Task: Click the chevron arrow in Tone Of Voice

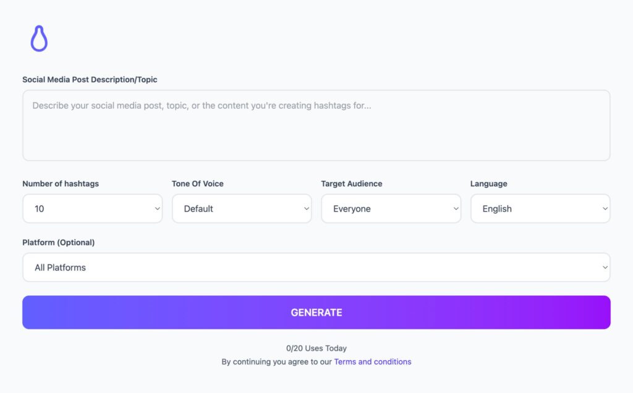Action: (x=307, y=209)
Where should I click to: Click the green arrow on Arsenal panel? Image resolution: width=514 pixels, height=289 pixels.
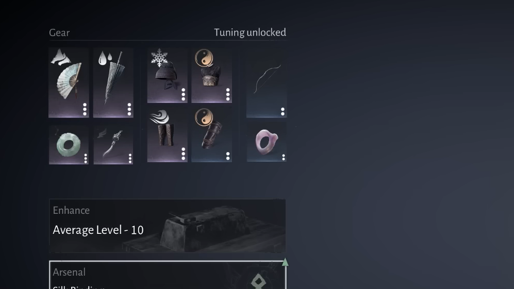pyautogui.click(x=285, y=262)
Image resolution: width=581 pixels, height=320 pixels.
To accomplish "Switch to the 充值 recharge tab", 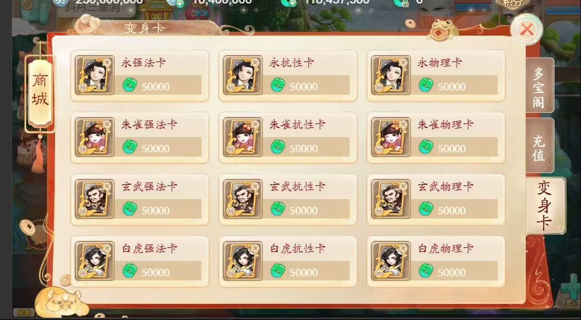I will pos(540,146).
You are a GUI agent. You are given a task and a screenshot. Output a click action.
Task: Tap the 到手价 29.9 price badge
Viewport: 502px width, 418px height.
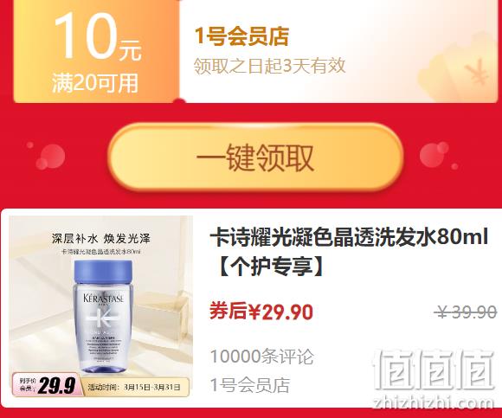coord(47,385)
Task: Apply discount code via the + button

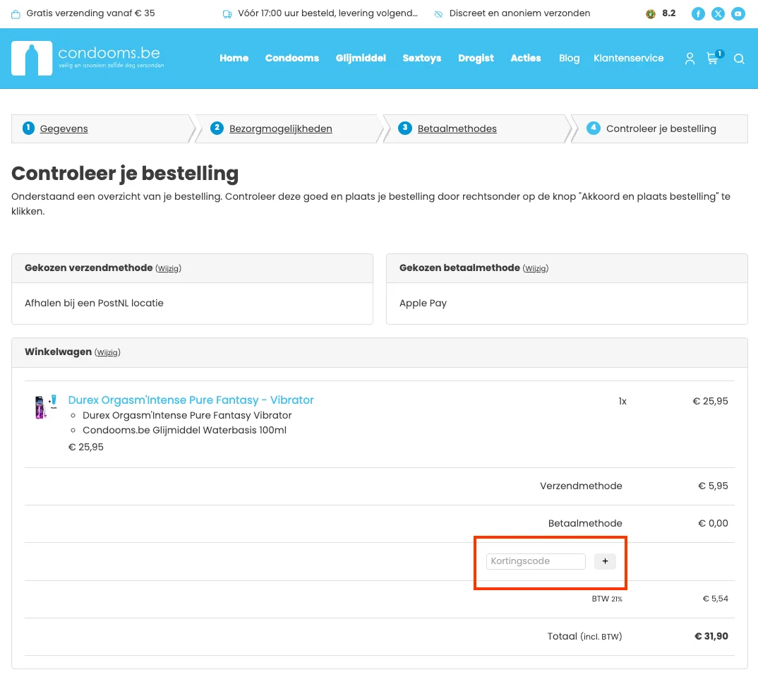Action: coord(605,561)

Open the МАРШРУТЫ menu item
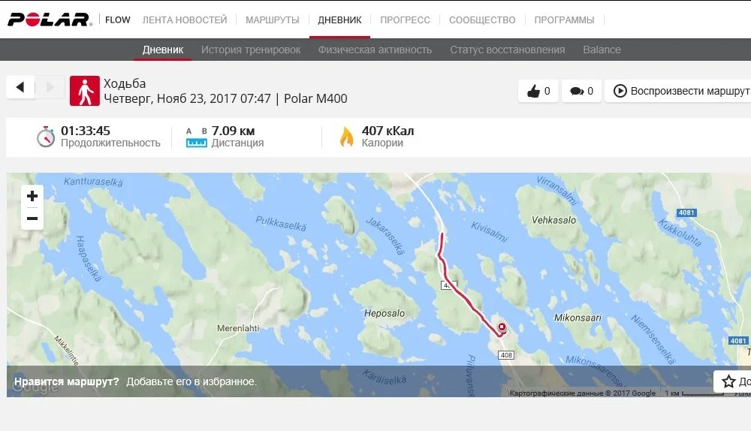[x=273, y=20]
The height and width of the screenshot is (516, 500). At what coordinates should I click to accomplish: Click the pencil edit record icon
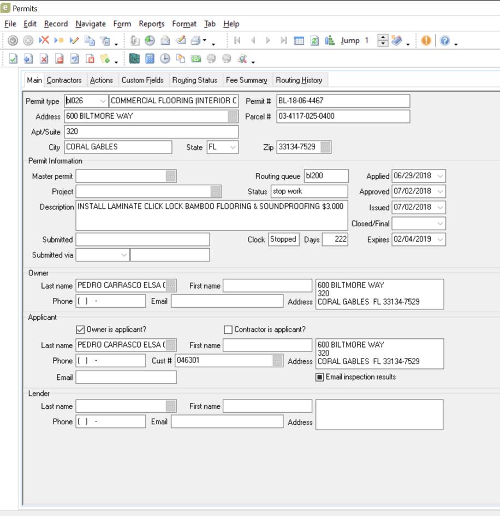[x=74, y=40]
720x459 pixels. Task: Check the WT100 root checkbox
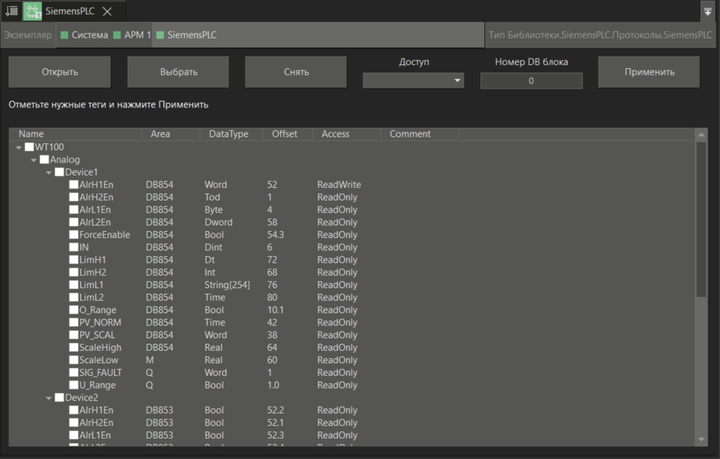29,146
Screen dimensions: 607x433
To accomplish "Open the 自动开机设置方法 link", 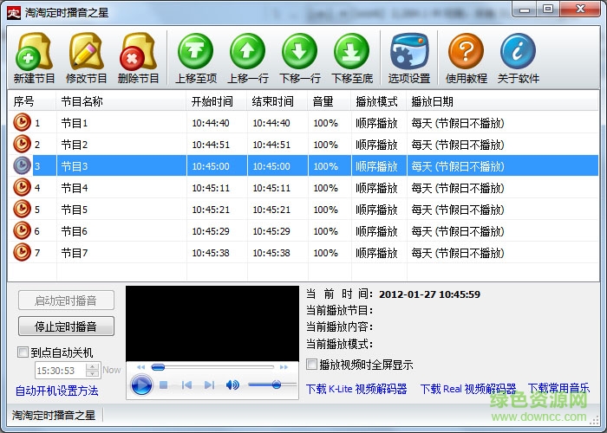I will click(57, 391).
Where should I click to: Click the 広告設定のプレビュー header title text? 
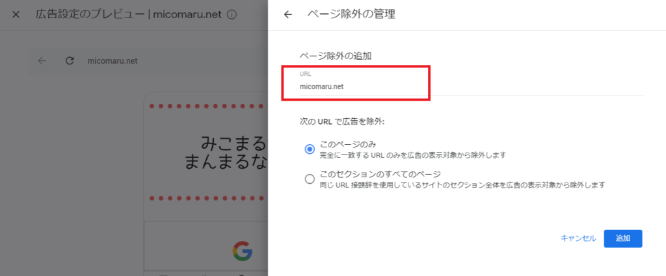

*Try it:* Quote, please, every line of the material above from its start through the line that has "Image resolution: width=581", reproducing the words exactly and dropping any images.

*Your response:*
Task: Click the chevron arrow in Tone Of Voice

Action: (x=307, y=209)
Where should I click to: Click the green arrow on Arsenal panel? Image resolution: width=514 pixels, height=289 pixels.
pyautogui.click(x=285, y=262)
Image resolution: width=581 pixels, height=320 pixels.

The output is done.